> _Problem requirements_: Say how many lines in the entries hold the word "jackets", and reply with that number only.
Top of Given records
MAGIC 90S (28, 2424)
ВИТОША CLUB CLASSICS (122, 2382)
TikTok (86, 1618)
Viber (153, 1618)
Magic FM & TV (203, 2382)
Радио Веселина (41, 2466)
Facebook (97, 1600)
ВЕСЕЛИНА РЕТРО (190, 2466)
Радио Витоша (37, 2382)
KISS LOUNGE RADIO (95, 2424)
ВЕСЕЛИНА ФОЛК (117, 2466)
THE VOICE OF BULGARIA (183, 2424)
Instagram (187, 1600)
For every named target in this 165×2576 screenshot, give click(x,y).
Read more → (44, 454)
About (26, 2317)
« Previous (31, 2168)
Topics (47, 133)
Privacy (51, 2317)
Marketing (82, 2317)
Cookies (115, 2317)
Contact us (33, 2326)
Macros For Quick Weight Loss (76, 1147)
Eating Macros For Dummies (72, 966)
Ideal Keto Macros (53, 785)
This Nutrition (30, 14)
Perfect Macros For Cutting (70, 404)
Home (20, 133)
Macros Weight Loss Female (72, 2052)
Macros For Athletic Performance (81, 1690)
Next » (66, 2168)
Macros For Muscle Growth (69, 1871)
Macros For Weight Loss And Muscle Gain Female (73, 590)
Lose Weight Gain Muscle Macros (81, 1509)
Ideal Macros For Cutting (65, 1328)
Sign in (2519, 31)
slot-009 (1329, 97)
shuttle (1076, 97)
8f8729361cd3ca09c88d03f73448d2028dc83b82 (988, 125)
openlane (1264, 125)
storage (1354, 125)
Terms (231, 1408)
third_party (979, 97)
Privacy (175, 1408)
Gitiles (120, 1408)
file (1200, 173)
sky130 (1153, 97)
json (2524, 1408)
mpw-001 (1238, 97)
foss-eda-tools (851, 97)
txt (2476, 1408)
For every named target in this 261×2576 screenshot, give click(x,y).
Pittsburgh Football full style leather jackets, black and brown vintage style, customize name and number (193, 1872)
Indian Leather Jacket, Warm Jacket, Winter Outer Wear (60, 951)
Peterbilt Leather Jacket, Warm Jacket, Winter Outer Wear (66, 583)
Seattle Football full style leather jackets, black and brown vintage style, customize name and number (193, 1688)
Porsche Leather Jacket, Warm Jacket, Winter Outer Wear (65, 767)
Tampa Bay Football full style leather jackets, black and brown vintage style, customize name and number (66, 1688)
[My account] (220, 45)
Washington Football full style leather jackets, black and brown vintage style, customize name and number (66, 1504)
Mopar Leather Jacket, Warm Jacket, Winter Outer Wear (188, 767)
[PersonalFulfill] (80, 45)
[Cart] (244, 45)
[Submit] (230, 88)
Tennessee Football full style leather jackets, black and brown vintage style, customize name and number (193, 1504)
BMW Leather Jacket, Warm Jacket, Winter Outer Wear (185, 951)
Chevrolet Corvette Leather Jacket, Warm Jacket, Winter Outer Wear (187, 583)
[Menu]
Bottom of Given records
> _Exercise response_: 5